On these changing shopping habits Sue Benson, managing director of retail marketing agency The Market Creative, suggests that the discounters’ momentum will be maintained post-recession because the “stigma” of shopping in them has gone and they have successfully addressed the question of quality.

“They now reach a much wider audience and given their growth in store numbers and subsequent geographical reach, this is likely to continue… Their offering is often perceived to be just as good, and sometimes better, than their higher priced counterparts,” Benson says.

She believes “valuenomics” is here to stay because the net effect of the prolonged recession was that consumers now questioned value [price and quality] more often than they used to.

“As long as Aldi and Lidl continue to deliver against these criteria they will still have a role to play, continuing to prosper when the good times roll.”

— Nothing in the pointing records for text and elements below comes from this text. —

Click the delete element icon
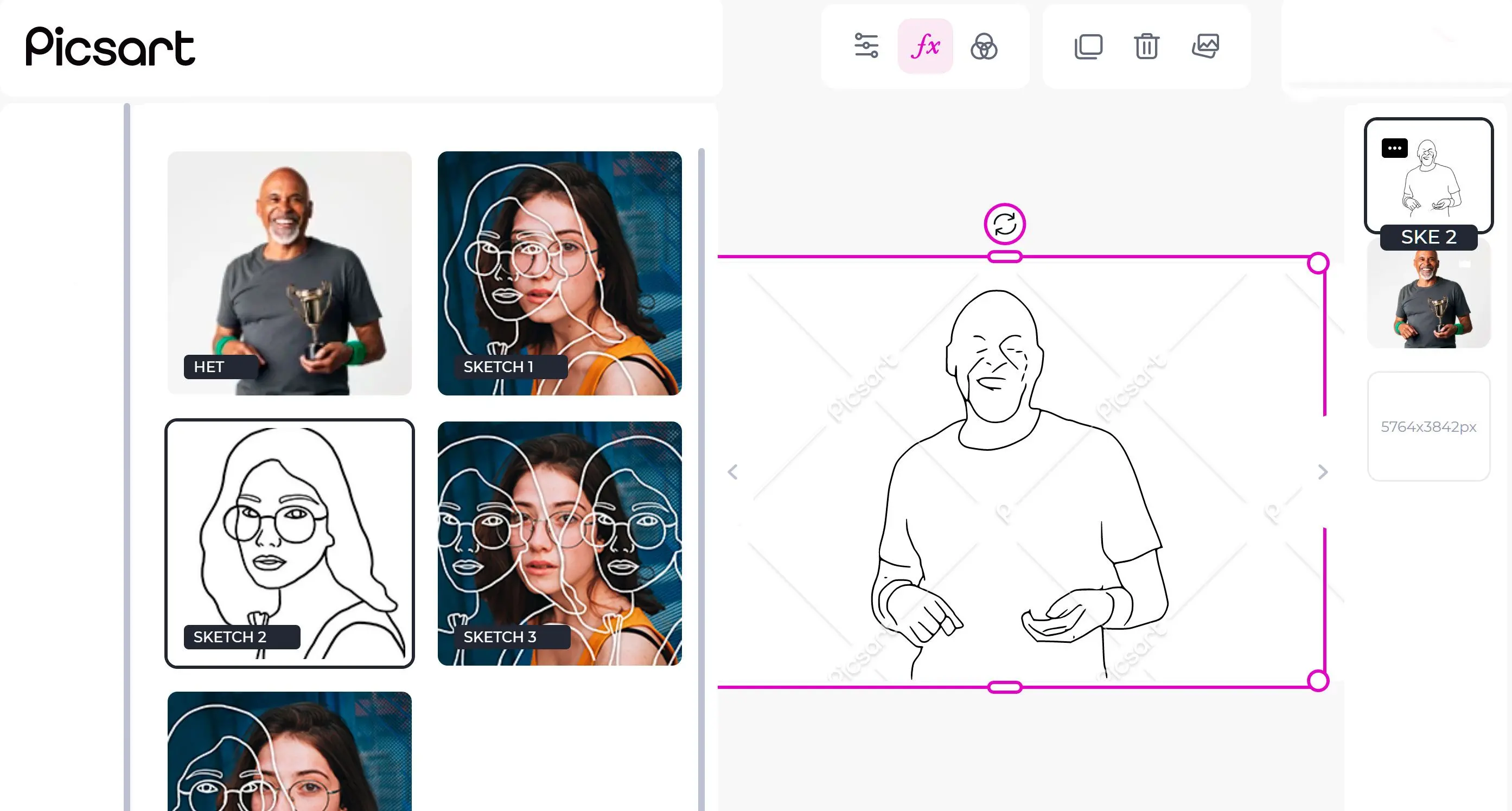 tap(1146, 46)
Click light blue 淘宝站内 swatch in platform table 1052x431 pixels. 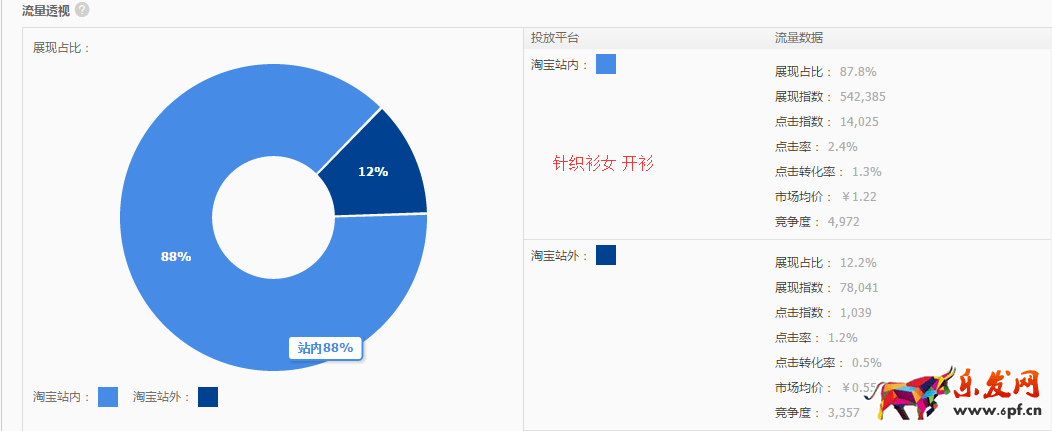tap(606, 64)
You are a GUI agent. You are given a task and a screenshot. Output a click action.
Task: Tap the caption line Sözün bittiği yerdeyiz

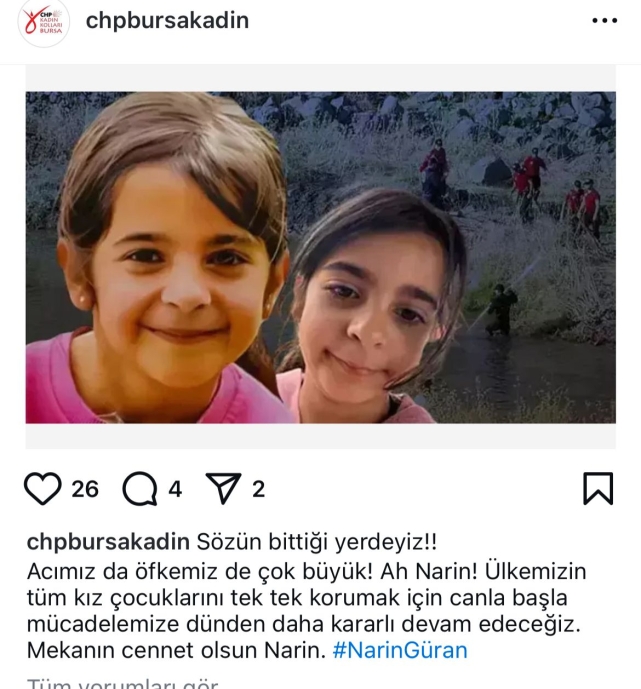317,541
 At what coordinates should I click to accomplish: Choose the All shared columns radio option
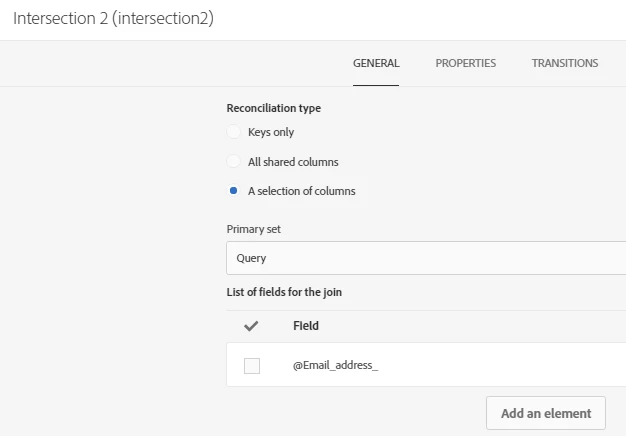(234, 162)

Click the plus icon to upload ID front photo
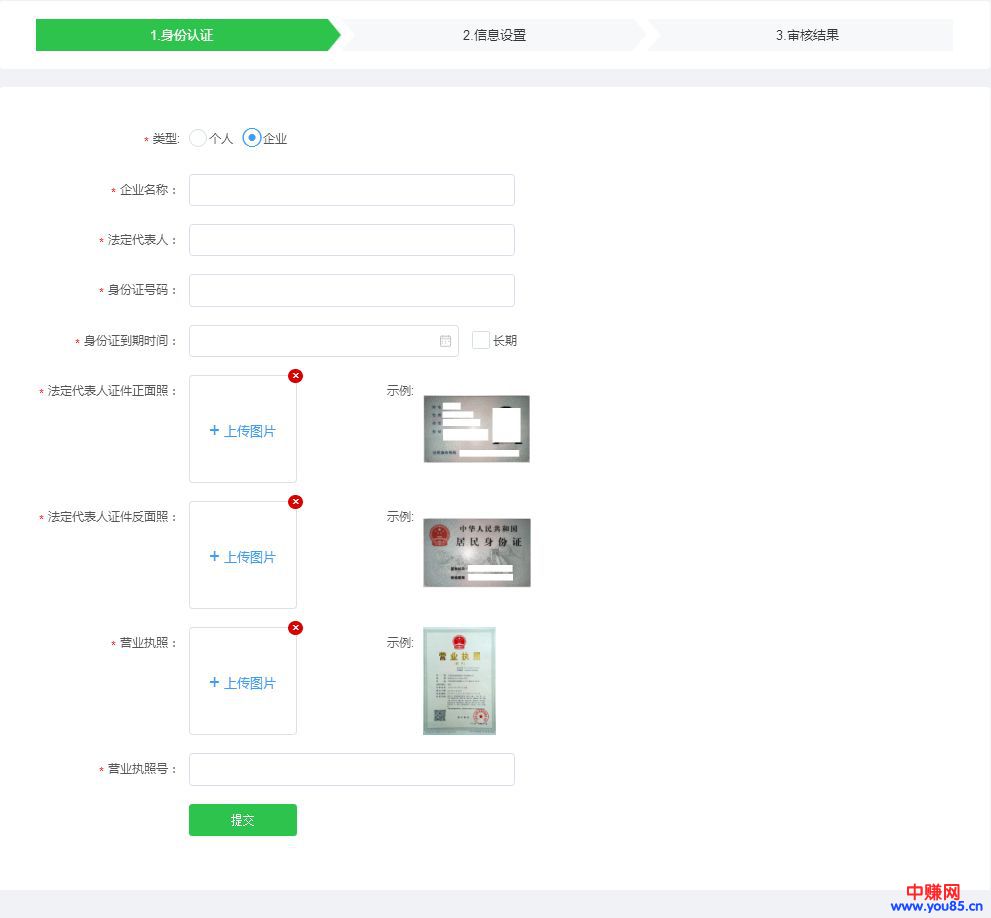tap(214, 431)
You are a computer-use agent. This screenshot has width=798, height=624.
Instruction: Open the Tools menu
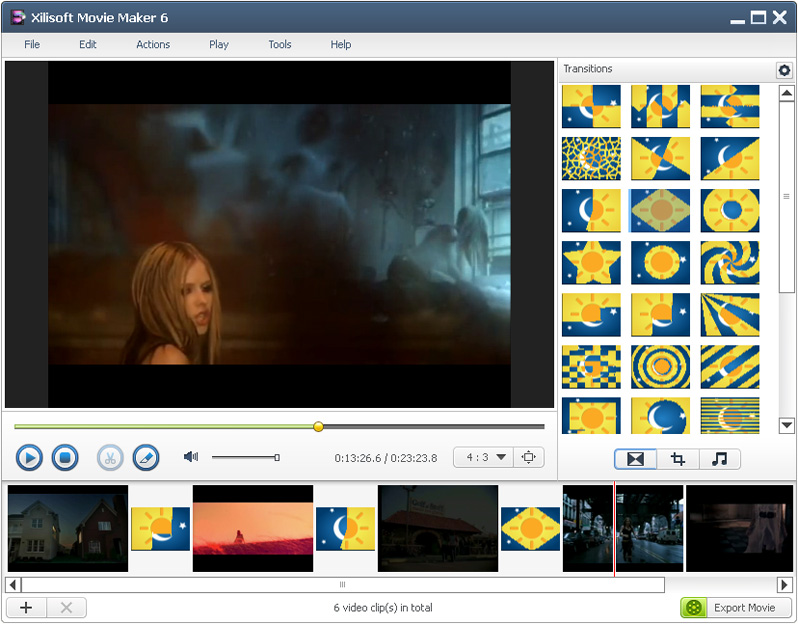(280, 45)
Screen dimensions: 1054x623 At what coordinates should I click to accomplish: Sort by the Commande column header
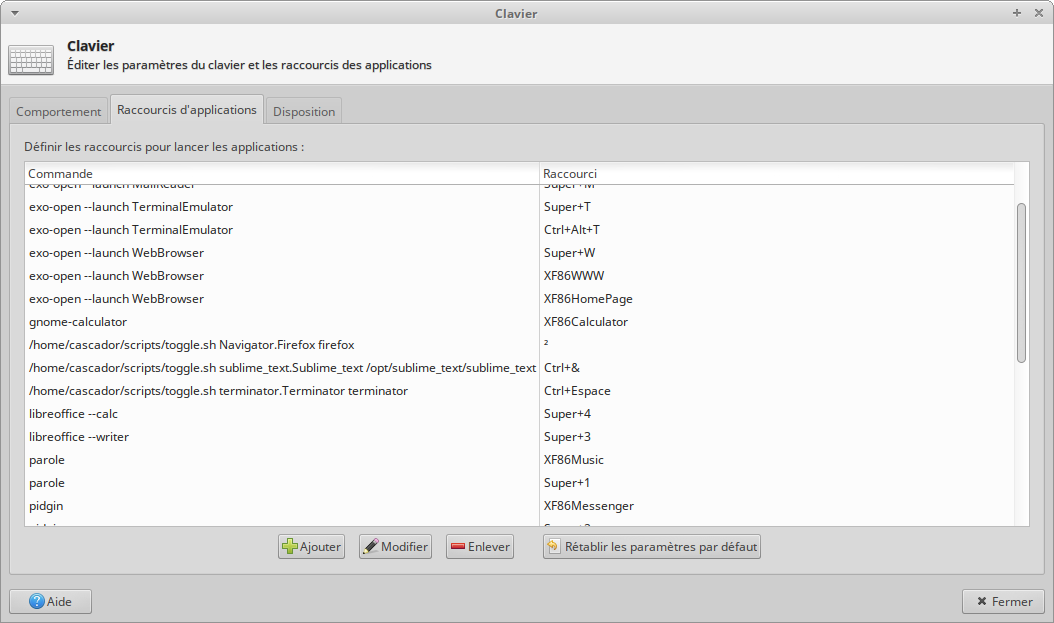(x=281, y=174)
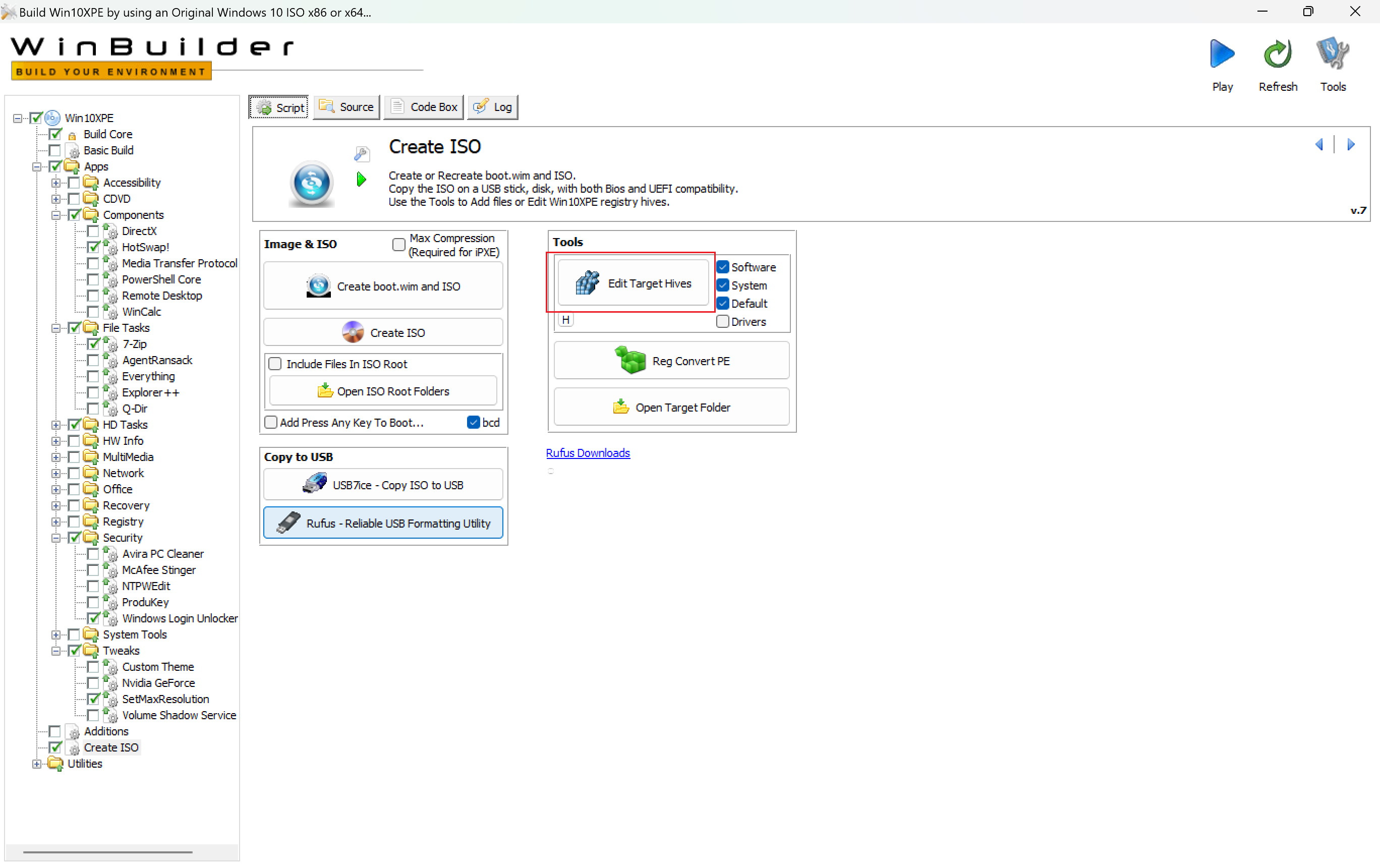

Ekaterina Winkelmann, senior retail analyst at IGD, adds the hard discounters were well-placed to build on their current momentum because they are working to evolve their offer. 

“Both discounters are experimenting with different approaches in their newer stores, including wider ranges of fresh products and stronger organic, sustainable and local credentials. The traditionally rigid discount model is gradually evolving to engage with shoppers and attract more spending.”

For their part, the discounters themselves appear confident in their ability to drive continued growth when the economic outlook improves. 

Looking to the future, Tony Baines, managing director of buying at Aldi, says the company expects to drive continued growth through store openings and growing customer loyalty. 

The number of stores will continue to grow significantly and customer loyalty would “continue to support the success of Aldi in the UK in the future”, he insists. 

Likewise, a Lidl spokesperson says there had been a “tremendous increase” in shoppers at its stores, comprising of both loyal shoppers and new customers. “We expect that momentum to continue into recovery,” the spokesperson emphasises.